==== Exercise materials
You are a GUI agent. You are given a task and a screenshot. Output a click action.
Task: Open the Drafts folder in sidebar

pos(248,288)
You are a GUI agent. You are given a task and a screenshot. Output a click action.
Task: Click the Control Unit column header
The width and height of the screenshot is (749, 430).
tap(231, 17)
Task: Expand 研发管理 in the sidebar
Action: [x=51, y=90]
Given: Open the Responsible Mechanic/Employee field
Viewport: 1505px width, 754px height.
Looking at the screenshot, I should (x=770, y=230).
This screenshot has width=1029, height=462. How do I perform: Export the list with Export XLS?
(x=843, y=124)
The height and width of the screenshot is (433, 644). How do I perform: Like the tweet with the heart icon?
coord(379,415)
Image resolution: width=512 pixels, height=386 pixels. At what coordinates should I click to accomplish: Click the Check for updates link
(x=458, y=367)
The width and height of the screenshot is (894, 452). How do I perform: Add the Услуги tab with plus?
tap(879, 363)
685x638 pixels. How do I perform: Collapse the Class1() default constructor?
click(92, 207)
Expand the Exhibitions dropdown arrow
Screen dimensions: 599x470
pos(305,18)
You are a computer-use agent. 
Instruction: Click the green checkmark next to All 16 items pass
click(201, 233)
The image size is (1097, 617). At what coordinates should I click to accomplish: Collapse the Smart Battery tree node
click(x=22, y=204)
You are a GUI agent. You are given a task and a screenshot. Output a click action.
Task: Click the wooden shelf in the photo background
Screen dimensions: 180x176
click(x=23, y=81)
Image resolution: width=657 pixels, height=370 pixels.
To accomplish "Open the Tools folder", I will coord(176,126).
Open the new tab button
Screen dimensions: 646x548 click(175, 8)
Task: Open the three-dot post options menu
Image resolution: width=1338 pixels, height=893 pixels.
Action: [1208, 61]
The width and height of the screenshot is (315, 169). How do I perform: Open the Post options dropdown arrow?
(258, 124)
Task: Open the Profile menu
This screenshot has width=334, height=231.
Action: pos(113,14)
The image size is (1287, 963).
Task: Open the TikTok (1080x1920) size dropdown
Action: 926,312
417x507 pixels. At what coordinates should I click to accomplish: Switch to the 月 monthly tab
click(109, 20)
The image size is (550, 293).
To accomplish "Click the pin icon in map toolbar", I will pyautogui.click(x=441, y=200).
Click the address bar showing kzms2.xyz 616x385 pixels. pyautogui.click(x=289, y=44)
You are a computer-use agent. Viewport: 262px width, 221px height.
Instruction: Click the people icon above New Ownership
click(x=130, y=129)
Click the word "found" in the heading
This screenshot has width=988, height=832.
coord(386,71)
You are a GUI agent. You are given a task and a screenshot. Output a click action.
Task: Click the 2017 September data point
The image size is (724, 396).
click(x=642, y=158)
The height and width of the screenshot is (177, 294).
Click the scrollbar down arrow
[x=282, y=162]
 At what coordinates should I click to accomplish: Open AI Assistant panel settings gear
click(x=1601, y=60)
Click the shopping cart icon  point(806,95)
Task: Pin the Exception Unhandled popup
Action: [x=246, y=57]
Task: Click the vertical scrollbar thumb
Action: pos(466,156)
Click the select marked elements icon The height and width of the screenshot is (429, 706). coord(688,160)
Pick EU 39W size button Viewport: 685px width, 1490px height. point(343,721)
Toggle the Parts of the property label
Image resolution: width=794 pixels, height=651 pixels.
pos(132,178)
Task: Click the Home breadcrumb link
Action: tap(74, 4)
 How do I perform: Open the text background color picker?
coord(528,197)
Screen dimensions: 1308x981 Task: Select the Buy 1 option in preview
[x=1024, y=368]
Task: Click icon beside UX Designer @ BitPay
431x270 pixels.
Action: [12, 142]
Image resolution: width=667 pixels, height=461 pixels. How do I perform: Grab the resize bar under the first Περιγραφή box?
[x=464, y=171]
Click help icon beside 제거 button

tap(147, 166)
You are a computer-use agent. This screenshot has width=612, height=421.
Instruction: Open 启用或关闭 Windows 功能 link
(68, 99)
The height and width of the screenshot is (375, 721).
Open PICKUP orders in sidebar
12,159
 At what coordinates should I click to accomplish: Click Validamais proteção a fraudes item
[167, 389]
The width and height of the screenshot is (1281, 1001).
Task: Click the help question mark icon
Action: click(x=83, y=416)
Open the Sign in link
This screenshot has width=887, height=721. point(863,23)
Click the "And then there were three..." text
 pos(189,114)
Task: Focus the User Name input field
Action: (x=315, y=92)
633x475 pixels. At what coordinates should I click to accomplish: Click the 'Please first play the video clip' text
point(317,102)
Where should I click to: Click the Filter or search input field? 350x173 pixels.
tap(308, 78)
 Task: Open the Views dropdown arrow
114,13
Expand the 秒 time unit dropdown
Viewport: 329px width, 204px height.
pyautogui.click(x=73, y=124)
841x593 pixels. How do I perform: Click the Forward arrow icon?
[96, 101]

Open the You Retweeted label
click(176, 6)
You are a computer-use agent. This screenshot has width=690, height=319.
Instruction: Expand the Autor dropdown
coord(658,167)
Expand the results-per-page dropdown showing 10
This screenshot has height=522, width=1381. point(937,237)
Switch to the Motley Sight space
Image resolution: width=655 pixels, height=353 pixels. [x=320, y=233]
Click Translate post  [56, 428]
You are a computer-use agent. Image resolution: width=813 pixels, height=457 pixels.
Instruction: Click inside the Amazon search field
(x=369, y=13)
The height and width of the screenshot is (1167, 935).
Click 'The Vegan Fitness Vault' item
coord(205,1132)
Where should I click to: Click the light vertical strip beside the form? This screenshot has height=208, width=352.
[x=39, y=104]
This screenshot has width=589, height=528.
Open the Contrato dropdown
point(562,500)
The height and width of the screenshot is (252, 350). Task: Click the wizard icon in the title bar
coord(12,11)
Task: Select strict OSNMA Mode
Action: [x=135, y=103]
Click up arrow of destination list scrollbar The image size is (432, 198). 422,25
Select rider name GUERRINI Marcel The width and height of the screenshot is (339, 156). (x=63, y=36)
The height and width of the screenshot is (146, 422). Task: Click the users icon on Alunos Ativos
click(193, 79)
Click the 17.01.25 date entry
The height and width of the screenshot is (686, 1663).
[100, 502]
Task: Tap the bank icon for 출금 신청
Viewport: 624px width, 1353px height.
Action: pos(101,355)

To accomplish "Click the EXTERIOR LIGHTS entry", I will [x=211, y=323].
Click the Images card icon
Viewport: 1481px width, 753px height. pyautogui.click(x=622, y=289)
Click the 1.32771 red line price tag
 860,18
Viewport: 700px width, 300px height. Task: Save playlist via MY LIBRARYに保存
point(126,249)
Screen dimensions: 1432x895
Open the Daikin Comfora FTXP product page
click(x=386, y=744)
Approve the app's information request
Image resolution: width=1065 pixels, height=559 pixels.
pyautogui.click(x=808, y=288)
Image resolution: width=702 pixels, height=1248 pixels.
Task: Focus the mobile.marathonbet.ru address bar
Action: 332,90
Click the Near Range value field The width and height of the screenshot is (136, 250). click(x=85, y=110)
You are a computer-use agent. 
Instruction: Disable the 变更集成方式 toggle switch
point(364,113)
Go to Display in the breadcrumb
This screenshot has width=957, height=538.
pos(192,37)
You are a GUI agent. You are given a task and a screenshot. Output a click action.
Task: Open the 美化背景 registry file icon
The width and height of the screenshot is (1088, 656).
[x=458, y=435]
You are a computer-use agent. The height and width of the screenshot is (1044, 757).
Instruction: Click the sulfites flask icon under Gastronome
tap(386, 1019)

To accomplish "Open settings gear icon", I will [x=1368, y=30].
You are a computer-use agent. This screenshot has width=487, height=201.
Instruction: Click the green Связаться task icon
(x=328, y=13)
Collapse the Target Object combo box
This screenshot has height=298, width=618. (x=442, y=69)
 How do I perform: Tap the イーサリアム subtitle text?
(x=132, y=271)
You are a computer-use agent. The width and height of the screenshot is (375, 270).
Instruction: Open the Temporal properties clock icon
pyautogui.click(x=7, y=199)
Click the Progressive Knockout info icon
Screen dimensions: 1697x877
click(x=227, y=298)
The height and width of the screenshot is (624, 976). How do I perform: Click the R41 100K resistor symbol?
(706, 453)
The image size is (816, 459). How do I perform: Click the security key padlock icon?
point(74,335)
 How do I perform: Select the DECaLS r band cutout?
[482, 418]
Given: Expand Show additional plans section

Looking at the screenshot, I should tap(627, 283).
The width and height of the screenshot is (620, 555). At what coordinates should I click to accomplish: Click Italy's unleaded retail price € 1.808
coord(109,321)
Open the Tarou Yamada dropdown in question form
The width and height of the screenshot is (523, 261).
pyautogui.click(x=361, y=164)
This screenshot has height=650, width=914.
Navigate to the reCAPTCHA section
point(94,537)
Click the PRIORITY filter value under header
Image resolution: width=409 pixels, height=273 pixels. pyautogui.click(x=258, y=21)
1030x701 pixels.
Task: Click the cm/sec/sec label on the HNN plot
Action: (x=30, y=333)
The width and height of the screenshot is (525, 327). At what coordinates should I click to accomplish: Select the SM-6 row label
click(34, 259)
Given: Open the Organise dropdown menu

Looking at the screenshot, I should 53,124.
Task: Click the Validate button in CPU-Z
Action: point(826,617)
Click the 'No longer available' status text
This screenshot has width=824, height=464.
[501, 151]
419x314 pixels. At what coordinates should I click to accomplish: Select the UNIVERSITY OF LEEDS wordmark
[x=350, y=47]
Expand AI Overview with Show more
========
Exercise -
Working from the records above, write out verbatim only the lines from the line containing "has width=690, height=319." through the line containing "Select rider name".

Expected output -
You are a computer-use agent. This screenshot has width=690, height=319.
Instruction: Expand the Autor dropdown
coord(658,167)
Expand the results-per-page dropdown showing 10
This screenshot has height=522, width=1381. point(937,237)
Switch to the Motley Sight space
Image resolution: width=655 pixels, height=353 pixels. [x=320, y=233]
Click Translate post  [56, 428]
You are a computer-use agent. Image resolution: width=813 pixels, height=457 pixels.
Instruction: Click inside the Amazon search field
(x=369, y=13)
The height and width of the screenshot is (1167, 935).
Click 'The Vegan Fitness Vault' item
coord(205,1132)
Where should I click to: Click the light vertical strip beside the form? This screenshot has height=208, width=352.
[x=39, y=104]
This screenshot has width=589, height=528.
Open the Contrato dropdown
point(562,500)
The height and width of the screenshot is (252, 350). Task: Click the wizard icon in the title bar
coord(12,11)
Task: Select strict OSNMA Mode
Action: [x=135, y=103]
Click up arrow of destination list scrollbar The image size is (432, 198). 422,25
Select rider name GUERRINI Marcel The width and height of the screenshot is (339, 156). (x=63, y=36)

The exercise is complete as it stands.